This article doesn't take into account that a lot of austerity plans were implemented during that time. Government expenses were cut and a huge wave of privatization began. This included the Vale do Rio Doce mining company and state run communication companies like Telesp.

There were also lots of local regional state banks. Local government used these banks to lend money to themselves. Privatizing those banks kept governors to print money out of tin air from their own regional banks.




Regional banks cannot “print money”, only the central bank. What happened is that the central bank would lend an “over” amount to counteract the daily inflation (which reached 4% at some point), just compounding the inflation. This would also be done to private banks.

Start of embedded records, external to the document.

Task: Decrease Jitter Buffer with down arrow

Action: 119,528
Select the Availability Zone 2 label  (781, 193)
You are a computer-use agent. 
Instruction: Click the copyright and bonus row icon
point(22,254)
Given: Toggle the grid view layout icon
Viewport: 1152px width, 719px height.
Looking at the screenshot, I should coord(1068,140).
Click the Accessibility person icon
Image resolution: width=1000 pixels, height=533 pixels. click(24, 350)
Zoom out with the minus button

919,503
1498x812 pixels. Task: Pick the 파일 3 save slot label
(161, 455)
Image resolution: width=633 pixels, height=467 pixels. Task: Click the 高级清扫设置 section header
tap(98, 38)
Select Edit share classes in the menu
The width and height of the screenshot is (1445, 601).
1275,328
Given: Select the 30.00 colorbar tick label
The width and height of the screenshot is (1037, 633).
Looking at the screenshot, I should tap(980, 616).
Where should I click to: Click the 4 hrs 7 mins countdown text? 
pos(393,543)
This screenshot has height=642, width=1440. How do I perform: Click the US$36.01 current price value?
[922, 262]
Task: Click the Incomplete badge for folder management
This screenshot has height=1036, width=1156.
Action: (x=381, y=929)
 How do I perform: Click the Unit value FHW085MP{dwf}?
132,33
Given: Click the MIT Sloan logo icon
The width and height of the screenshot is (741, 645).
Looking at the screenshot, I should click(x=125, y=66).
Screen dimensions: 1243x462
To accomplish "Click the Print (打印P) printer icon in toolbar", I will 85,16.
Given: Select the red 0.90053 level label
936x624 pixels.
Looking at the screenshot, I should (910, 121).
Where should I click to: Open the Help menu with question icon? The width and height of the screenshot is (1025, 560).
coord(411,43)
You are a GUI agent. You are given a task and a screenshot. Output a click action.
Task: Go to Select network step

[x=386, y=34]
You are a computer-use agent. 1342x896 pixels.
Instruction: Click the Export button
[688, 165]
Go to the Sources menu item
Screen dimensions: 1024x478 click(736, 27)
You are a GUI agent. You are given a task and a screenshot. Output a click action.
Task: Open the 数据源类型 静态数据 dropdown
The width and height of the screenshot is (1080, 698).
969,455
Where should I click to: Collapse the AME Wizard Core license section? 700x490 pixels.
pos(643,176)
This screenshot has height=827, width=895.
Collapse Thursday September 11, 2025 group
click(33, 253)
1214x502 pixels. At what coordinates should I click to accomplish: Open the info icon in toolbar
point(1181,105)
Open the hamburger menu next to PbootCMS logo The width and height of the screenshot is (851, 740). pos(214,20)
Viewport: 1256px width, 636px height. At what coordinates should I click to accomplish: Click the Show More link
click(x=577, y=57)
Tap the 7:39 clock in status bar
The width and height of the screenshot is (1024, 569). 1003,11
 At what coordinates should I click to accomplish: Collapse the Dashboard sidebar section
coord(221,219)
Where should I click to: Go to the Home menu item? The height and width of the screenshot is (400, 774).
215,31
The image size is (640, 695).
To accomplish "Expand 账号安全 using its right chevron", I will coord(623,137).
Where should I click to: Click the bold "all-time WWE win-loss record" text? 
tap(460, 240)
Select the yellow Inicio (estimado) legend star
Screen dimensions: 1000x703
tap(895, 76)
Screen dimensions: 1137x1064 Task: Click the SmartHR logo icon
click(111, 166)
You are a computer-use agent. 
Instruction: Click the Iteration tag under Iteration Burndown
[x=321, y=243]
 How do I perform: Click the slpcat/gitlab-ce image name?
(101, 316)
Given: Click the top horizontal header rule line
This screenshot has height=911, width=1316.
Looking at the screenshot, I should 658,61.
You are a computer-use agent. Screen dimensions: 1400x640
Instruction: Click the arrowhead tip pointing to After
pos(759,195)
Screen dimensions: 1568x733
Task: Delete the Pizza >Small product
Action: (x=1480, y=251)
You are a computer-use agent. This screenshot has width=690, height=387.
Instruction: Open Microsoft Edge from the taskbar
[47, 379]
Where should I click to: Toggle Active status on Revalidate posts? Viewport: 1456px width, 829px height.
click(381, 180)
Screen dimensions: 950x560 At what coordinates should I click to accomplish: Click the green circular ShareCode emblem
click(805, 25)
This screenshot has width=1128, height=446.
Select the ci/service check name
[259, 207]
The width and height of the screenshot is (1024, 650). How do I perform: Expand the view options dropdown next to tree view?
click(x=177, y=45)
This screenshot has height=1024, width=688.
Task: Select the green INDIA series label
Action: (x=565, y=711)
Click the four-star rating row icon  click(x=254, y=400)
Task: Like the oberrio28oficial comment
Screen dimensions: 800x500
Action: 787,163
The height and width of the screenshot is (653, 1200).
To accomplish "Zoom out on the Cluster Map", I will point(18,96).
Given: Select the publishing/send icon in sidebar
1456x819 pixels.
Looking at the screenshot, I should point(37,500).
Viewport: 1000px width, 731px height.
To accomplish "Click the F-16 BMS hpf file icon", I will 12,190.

This has very little impact on the story though. It was done due to the crazy inflation, and extinguished when the currency started stabilizing. Eliminating the practice alone would have no effect.

There is no alternate theory. The Real really did save the day. There was a lot of cleaning up afterwards but none would have been possible without it. I suggest double checking your sources and pro-privatization stance with care.


Any bank can create money by lending fractionally reserves. The fact that governors used their regional state run banks to lend to themselves to cover for their bad austerity policies was one of the main reasons for the 80s and 90s brazilian inflation problem.

> I suggest double checking your sources and pro-privatization stance with care.

I don't remember saying that I have a pro-privatization stance. I just wrote that they happened. Your sentence suggest that you are inconvenienced by that therefore you are the one has a "stance" on the matter.


They have a fixed reserve ratio, so they can’t “create money” unless more deposits come in. Can you point me to a source supporting that idea that lending from state banks was a main source of inflation?


> They have a fixed reserve ratio, so they can’t “create money” unless more deposits come in.

Thats not true. https://www.forbes.com/sites/francescoppola/2017/10/31/how-b...

> Can you point me to a source supporting that idea that lending from state banks was a main source of inflation?

http://www.scielo.br/scielo.php?script=sci_arttext&pid=S0102...


> where they extend loans as a multiple of the deposits they already hold

> Commercial banks’ ability to create money is constrained by capital

This “throw random links I found” argument strategy is not very good. I strongly recommend reading the stuff before posting as your “source”.

That paper is exactly what I’m talking about - a revisionism attempt by a right-wing professor trying to frame what happened under a completely different light. It presents an hypothesis with little backing, but yeah, now you can point to the paper itself…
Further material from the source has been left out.